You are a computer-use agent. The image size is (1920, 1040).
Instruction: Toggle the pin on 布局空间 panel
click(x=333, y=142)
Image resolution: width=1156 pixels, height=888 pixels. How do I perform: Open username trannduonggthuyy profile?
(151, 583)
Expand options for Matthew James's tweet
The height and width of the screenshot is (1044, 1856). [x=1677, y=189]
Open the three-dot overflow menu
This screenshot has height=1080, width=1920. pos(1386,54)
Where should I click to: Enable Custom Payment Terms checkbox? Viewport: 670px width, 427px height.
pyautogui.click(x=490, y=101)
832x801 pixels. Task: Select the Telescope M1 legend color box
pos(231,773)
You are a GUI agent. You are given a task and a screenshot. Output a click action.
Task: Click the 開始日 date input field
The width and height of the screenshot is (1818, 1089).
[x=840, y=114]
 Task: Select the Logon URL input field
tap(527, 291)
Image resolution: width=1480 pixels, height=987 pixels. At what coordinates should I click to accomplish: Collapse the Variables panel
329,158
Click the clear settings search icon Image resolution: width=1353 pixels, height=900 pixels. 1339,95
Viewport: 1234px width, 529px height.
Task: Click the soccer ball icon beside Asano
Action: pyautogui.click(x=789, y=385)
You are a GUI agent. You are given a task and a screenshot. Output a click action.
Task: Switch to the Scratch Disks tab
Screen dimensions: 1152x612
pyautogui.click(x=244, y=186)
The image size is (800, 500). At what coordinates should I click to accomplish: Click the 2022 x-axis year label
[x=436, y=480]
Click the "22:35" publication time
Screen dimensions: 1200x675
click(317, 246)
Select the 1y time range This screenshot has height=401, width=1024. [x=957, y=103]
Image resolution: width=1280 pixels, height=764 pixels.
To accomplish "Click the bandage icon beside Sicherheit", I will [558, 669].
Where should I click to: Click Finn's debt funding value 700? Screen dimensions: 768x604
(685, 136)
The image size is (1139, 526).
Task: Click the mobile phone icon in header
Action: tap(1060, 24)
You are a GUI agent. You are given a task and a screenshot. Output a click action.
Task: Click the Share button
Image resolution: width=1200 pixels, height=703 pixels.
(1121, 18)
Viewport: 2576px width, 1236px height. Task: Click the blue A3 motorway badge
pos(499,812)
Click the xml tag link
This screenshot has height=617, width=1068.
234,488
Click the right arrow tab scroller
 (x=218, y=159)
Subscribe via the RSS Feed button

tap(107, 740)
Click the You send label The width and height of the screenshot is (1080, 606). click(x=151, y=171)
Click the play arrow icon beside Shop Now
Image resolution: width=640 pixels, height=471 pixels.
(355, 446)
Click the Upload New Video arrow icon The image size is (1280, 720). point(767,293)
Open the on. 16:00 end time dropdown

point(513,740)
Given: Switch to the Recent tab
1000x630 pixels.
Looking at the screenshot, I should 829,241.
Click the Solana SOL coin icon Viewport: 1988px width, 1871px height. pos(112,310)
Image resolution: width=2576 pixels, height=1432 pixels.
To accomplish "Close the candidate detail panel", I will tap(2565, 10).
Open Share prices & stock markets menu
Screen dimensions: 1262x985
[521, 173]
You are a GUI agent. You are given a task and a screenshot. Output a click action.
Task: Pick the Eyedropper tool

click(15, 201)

• • • •

Retype all of the items above exactly as they appear, line for line.

You are a computer-use agent. The image size is (1920, 1040).
Instruction: Toggle the pin on 布局空间 panel
click(x=333, y=142)
Image resolution: width=1156 pixels, height=888 pixels. How do I perform: Open username trannduonggthuyy profile?
(151, 583)
Expand options for Matthew James's tweet
The height and width of the screenshot is (1044, 1856). [x=1677, y=189]
Open the three-dot overflow menu
This screenshot has height=1080, width=1920. pos(1386,54)
Where should I click to: Enable Custom Payment Terms checkbox? Viewport: 670px width, 427px height.
pyautogui.click(x=490, y=101)
832x801 pixels. Task: Select the Telescope M1 legend color box
pos(231,773)
You are a GUI agent. You are given a task and a screenshot. Output a click action.
Task: Click the 開始日 date input field
The width and height of the screenshot is (1818, 1089).
[x=840, y=114]
 Task: Select the Logon URL input field
tap(527, 291)
Image resolution: width=1480 pixels, height=987 pixels. At what coordinates should I click to accomplish: Collapse the Variables panel
329,158
Click the clear settings search icon Image resolution: width=1353 pixels, height=900 pixels. 1339,95
Viewport: 1234px width, 529px height.
Task: Click the soccer ball icon beside Asano
Action: pyautogui.click(x=789, y=385)
You are a GUI agent. You are given a task and a screenshot. Output a click action.
Task: Switch to the Scratch Disks tab
Screen dimensions: 1152x612
pyautogui.click(x=244, y=186)
The image size is (800, 500). At what coordinates should I click to accomplish: Click the 2022 x-axis year label
[x=436, y=480]
Click the "22:35" publication time
Screen dimensions: 1200x675
click(317, 246)
Select the 1y time range This screenshot has height=401, width=1024. [x=957, y=103]
Image resolution: width=1280 pixels, height=764 pixels.
To accomplish "Click the bandage icon beside Sicherheit", I will [558, 669].
Where should I click to: Click Finn's debt funding value 700? Screen dimensions: 768x604
(685, 136)
The image size is (1139, 526).
Task: Click the mobile phone icon in header
Action: tap(1060, 24)
You are a GUI agent. You are given a task and a screenshot. Output a click action.
Task: Click the Share button
Image resolution: width=1200 pixels, height=703 pixels.
(1121, 18)
Viewport: 2576px width, 1236px height. Task: Click the blue A3 motorway badge
pos(499,812)
Click the xml tag link
This screenshot has height=617, width=1068.
234,488
Click the right arrow tab scroller
 (x=218, y=159)
Subscribe via the RSS Feed button

tap(107, 740)
Click the You send label The width and height of the screenshot is (1080, 606). click(x=151, y=171)
Click the play arrow icon beside Shop Now
Image resolution: width=640 pixels, height=471 pixels.
(355, 446)
Click the Upload New Video arrow icon The image size is (1280, 720). point(767,293)
Open the on. 16:00 end time dropdown

point(513,740)
Given: Switch to the Recent tab
1000x630 pixels.
Looking at the screenshot, I should 829,241.
Click the Solana SOL coin icon Viewport: 1988px width, 1871px height. pos(112,310)
Image resolution: width=2576 pixels, height=1432 pixels.
To accomplish "Close the candidate detail panel", I will tap(2565, 10).
Open Share prices & stock markets menu
Screen dimensions: 1262x985
[521, 173]
You are a GUI agent. You are given a task and a screenshot. Output a click action.
Task: Pick the Eyedropper tool

click(15, 201)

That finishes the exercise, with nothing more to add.